## The task
Edit the rows below so that each occurrence of "GUI agent" reads "interface agent", and reproduce all other text unchanged.

## Word and element locating data
+ + + + +

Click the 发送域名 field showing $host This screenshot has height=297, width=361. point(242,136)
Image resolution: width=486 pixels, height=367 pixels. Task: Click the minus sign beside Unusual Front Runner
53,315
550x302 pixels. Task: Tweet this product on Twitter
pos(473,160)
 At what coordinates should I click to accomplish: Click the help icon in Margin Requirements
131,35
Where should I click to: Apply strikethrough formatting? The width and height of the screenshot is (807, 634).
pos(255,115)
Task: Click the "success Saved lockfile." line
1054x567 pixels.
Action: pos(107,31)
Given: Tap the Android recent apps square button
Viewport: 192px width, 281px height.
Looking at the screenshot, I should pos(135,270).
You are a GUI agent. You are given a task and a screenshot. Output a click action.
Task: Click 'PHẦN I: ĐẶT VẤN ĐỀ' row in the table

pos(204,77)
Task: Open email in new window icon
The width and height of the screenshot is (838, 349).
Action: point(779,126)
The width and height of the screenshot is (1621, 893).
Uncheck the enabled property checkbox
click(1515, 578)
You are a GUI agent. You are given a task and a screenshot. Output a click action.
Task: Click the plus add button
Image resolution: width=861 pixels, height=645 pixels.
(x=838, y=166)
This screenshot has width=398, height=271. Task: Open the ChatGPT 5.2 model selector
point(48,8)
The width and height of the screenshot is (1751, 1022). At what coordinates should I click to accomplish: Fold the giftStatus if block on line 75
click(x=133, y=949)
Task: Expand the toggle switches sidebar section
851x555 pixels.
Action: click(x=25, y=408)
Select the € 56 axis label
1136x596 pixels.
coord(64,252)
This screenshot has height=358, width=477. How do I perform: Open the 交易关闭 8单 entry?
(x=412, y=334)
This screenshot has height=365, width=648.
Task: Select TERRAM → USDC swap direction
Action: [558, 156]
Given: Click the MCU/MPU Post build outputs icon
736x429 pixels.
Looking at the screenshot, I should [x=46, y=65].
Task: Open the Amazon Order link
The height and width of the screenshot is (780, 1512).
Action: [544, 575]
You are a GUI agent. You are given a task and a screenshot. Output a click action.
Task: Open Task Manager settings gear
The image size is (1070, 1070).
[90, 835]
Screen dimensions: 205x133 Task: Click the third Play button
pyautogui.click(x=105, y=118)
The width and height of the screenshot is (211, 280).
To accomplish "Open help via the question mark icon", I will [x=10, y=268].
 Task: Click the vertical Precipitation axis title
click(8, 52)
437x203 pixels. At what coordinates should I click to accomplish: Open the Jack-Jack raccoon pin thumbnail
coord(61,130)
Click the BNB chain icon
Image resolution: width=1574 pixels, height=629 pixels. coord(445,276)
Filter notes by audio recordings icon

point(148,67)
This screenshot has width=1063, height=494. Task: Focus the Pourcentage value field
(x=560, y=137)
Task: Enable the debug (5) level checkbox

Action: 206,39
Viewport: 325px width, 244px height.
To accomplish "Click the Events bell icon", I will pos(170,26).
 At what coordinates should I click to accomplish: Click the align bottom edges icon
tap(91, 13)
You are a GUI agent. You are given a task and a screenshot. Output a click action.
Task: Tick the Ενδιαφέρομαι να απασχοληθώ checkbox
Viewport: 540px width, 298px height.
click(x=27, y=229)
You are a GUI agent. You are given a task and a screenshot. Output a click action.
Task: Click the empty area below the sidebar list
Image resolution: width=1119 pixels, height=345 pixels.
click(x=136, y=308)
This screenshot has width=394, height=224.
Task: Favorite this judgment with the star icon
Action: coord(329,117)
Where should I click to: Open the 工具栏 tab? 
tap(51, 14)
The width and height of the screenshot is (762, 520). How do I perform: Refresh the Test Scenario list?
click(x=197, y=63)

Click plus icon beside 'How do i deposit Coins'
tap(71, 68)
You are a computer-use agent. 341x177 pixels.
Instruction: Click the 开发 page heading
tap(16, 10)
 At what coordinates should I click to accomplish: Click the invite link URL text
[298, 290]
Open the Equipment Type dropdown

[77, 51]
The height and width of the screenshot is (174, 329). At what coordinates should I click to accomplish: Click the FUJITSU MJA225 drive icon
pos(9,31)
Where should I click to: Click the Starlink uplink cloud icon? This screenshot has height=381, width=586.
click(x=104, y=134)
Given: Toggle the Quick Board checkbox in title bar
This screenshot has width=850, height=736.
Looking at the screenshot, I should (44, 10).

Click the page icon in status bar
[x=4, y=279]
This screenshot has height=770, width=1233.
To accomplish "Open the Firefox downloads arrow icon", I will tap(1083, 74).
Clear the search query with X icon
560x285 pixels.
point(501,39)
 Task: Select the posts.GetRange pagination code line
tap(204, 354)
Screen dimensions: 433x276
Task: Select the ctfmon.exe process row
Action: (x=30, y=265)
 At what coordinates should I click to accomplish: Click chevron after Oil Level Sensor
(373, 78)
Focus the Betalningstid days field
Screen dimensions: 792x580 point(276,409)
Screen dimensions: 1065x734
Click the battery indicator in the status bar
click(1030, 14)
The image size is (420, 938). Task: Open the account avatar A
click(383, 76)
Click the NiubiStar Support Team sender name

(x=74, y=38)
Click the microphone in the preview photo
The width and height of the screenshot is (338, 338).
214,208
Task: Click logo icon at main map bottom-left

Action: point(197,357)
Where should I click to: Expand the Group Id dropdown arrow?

+ + + + +

## Solution
Click the 发送域名 field showing $host This screenshot has height=297, width=361. point(242,136)
Image resolution: width=486 pixels, height=367 pixels. Task: Click the minus sign beside Unusual Front Runner
53,315
550x302 pixels. Task: Tweet this product on Twitter
pos(473,160)
 At what coordinates should I click to accomplish: Click the help icon in Margin Requirements
131,35
Where should I click to: Apply strikethrough formatting? The width and height of the screenshot is (807, 634).
pos(255,115)
Task: Click the "success Saved lockfile." line
1054x567 pixels.
Action: pos(107,31)
Given: Tap the Android recent apps square button
Viewport: 192px width, 281px height.
Looking at the screenshot, I should pos(135,270).
You are a interface agent. You are given a task and a screenshot. Output a click action.
Task: Click 'PHẦN I: ĐẶT VẤN ĐỀ' row in the table

pos(204,77)
Task: Open email in new window icon
The width and height of the screenshot is (838, 349).
Action: point(779,126)
The width and height of the screenshot is (1621, 893).
Uncheck the enabled property checkbox
click(1515, 578)
You are a interface agent. You are given a task and a screenshot. Output a click action.
Task: Click the plus add button
Image resolution: width=861 pixels, height=645 pixels.
(x=838, y=166)
This screenshot has width=398, height=271. Task: Open the ChatGPT 5.2 model selector
point(48,8)
The width and height of the screenshot is (1751, 1022). At what coordinates should I click to accomplish: Fold the giftStatus if block on line 75
click(x=133, y=949)
Task: Expand the toggle switches sidebar section
851x555 pixels.
Action: click(x=25, y=408)
Select the € 56 axis label
1136x596 pixels.
coord(64,252)
This screenshot has height=358, width=477. How do I perform: Open the 交易关闭 8单 entry?
(x=412, y=334)
This screenshot has height=365, width=648.
Task: Select TERRAM → USDC swap direction
Action: [558, 156]
Given: Click the MCU/MPU Post build outputs icon
736x429 pixels.
Looking at the screenshot, I should [x=46, y=65].
Task: Open the Amazon Order link
The height and width of the screenshot is (780, 1512).
Action: [544, 575]
You are a interface agent. You are given a task and a screenshot. Output a click action.
Task: Open Task Manager settings gear
The image size is (1070, 1070).
[90, 835]
Screen dimensions: 205x133 Task: Click the third Play button
pyautogui.click(x=105, y=118)
The width and height of the screenshot is (211, 280).
To accomplish "Open help via the question mark icon", I will [x=10, y=268].
 Task: Click the vertical Precipitation axis title
click(8, 52)
437x203 pixels. At what coordinates should I click to accomplish: Open the Jack-Jack raccoon pin thumbnail
coord(61,130)
Click the BNB chain icon
Image resolution: width=1574 pixels, height=629 pixels. coord(445,276)
Filter notes by audio recordings icon

point(148,67)
This screenshot has width=1063, height=494. Task: Focus the Pourcentage value field
(x=560, y=137)
Task: Enable the debug (5) level checkbox

Action: 206,39
Viewport: 325px width, 244px height.
To accomplish "Click the Events bell icon", I will pos(170,26).
 At what coordinates should I click to accomplish: Click the align bottom edges icon
tap(91, 13)
You are a interface agent. You are given a task and a screenshot. Output a click action.
Task: Tick the Ενδιαφέρομαι να απασχοληθώ checkbox
Viewport: 540px width, 298px height.
click(x=27, y=229)
You are a interface agent. You are given a task and a screenshot. Output a click action.
Task: Click the empty area below the sidebar list
Image resolution: width=1119 pixels, height=345 pixels.
click(x=136, y=308)
This screenshot has width=394, height=224.
Task: Favorite this judgment with the star icon
Action: coord(329,117)
Where should I click to: Open the 工具栏 tab? 
tap(51, 14)
The width and height of the screenshot is (762, 520). How do I perform: Refresh the Test Scenario list?
click(x=197, y=63)

Click plus icon beside 'How do i deposit Coins'
tap(71, 68)
You are a computer-use agent. 341x177 pixels.
Instruction: Click the 开发 page heading
tap(16, 10)
 At what coordinates should I click to accomplish: Click the invite link URL text
[298, 290]
Open the Equipment Type dropdown

[77, 51]
The height and width of the screenshot is (174, 329). At what coordinates should I click to accomplish: Click the FUJITSU MJA225 drive icon
pos(9,31)
Where should I click to: Click the Starlink uplink cloud icon? This screenshot has height=381, width=586.
click(x=104, y=134)
Given: Toggle the Quick Board checkbox in title bar
This screenshot has width=850, height=736.
Looking at the screenshot, I should (44, 10).

Click the page icon in status bar
[x=4, y=279]
This screenshot has height=770, width=1233.
To accomplish "Open the Firefox downloads arrow icon", I will tap(1083, 74).
Clear the search query with X icon
560x285 pixels.
point(501,39)
 Task: Select the posts.GetRange pagination code line
tap(204, 354)
Screen dimensions: 433x276
Task: Select the ctfmon.exe process row
Action: (x=30, y=265)
 At what coordinates should I click to accomplish: Click chevron after Oil Level Sensor
(373, 78)
Focus the Betalningstid days field
Screen dimensions: 792x580 point(276,409)
Screen dimensions: 1065x734
Click the battery indicator in the status bar
click(1030, 14)
The image size is (420, 938). Task: Open the account avatar A
click(383, 76)
Click the NiubiStar Support Team sender name

(x=74, y=38)
Click the microphone in the preview photo
The width and height of the screenshot is (338, 338).
214,208
Task: Click logo icon at main map bottom-left

Action: point(197,357)
Where should I click to: Expand the Group Id dropdown arrow?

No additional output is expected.